The new tool, as well as all other selection tools, now includes the "Refine Edge" dialog. Refine Edge provides sliders for softening the selection, expanding and contracting, sharpening and blurring. Playing with these didn't solve the overeager "Quick" selection system. For giggles, I attempted a hair selection, and that went about as well as I imagined it would. Though the refining dialog was able to pick up some more subtle variations, it did so at the expense of adding transparency to areas that should have been quite solid. It did end up with a nicely haloed face selection using it.
The Refine Edge dialog is a useful enhancement that provides access to a common set of mask modifiers that required multiple steps to get at in the past. It will probably end up being the more memorable of the attempts to better the masking process in Photoshop, whereas, barring significant improvement, the Quick Selection Tool may take its place in infamy with its neighbor, the Magic Wand.
Little Stuff
There is some expanded functionality to the Vanishing Point system. Though fun to try out, I have yet to encounter a use for it, so I didn't really give it a serious workout. Since my work is rarely of an architectural nature, I'm not really going to be using this.
The Black & White conversion adjustment is another interesting case where, as with the Refine Edge dialog, the developers have amalgamated a set of tools into a single place. Much like masking techniques, everybody and his brother's cat has a way to create a grayscale image from a color one. This incorporates a channel mixer style with presets for those more into picking channels straight up or picking bits and pieces of each.
The Curves dialog has been improved with some useful bits, which is nice. There have been some general interface refinements as well in terms of how pallets are handled. Docking sidebar-like master pallets have been added that create a kind of "icon based" flyout. Closed, they're a series of icons, which, when you click on them, causes the palette contents to fly out.

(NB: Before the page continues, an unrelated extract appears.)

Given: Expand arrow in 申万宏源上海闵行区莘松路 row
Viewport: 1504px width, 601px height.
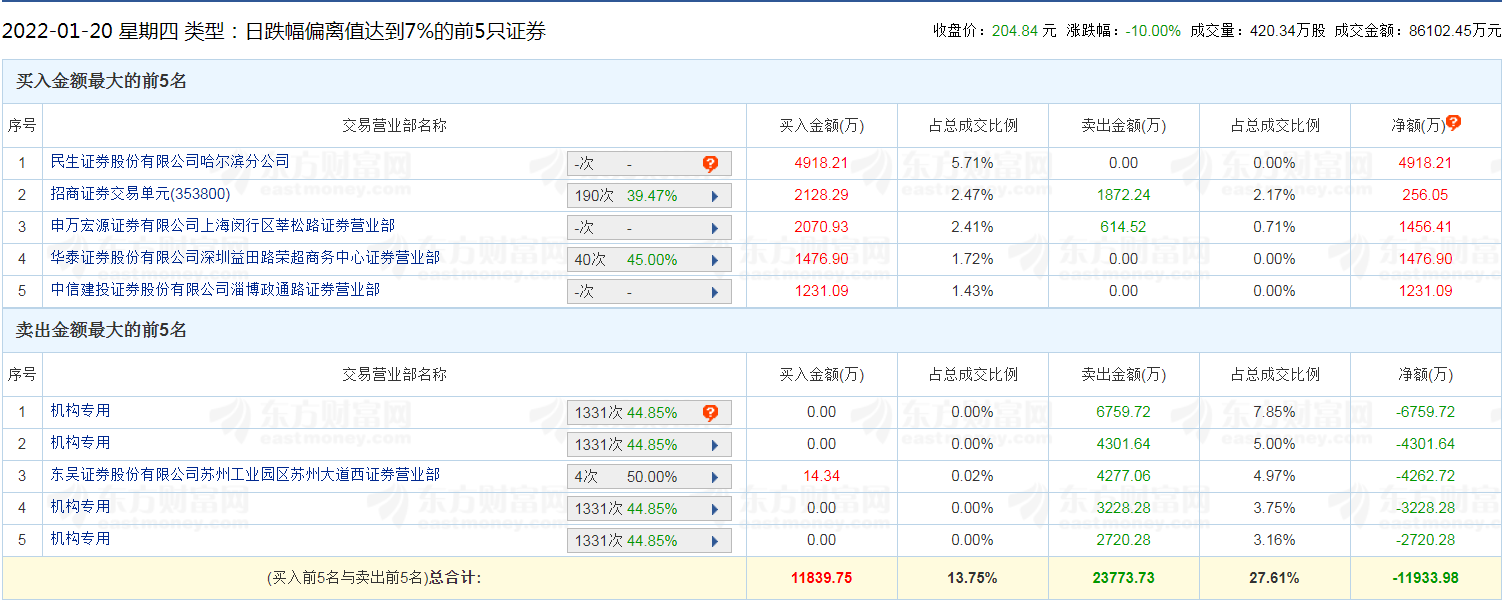Looking at the screenshot, I should (x=715, y=228).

It's difficult to explain well in print, but I certainly found it annoying as I was trying to figure out how to get them undocked and off onto my second monitor. The bottom line is I wasn't able to undock them. You can pull the individual pallets out of the sidebar pallets and drag them over. For single monitor users, it's a good feature. For folks like me (whom there are, admittedly, less of) it's a bit of an annoyance. Still, I was able to get my preferred palette layout eventually.
Conclusions
The Smart Filters are certainly the showcase feature at this point. They provide not only the root function of non-destructive editing, but other benefits. Those who were prone to duplicating layers, either for back up, or for layer blending effects, will simply be able to add and move around Smart Filters to a single layer. That means smaller file sizes. The Quick Select tool needs some work before it will ever take the world by storm, but the Filter Refine edge dialog is a useful addition for any selection.
Overall I think it's a good direction for Photoshop and am looking forward to the final product at this point.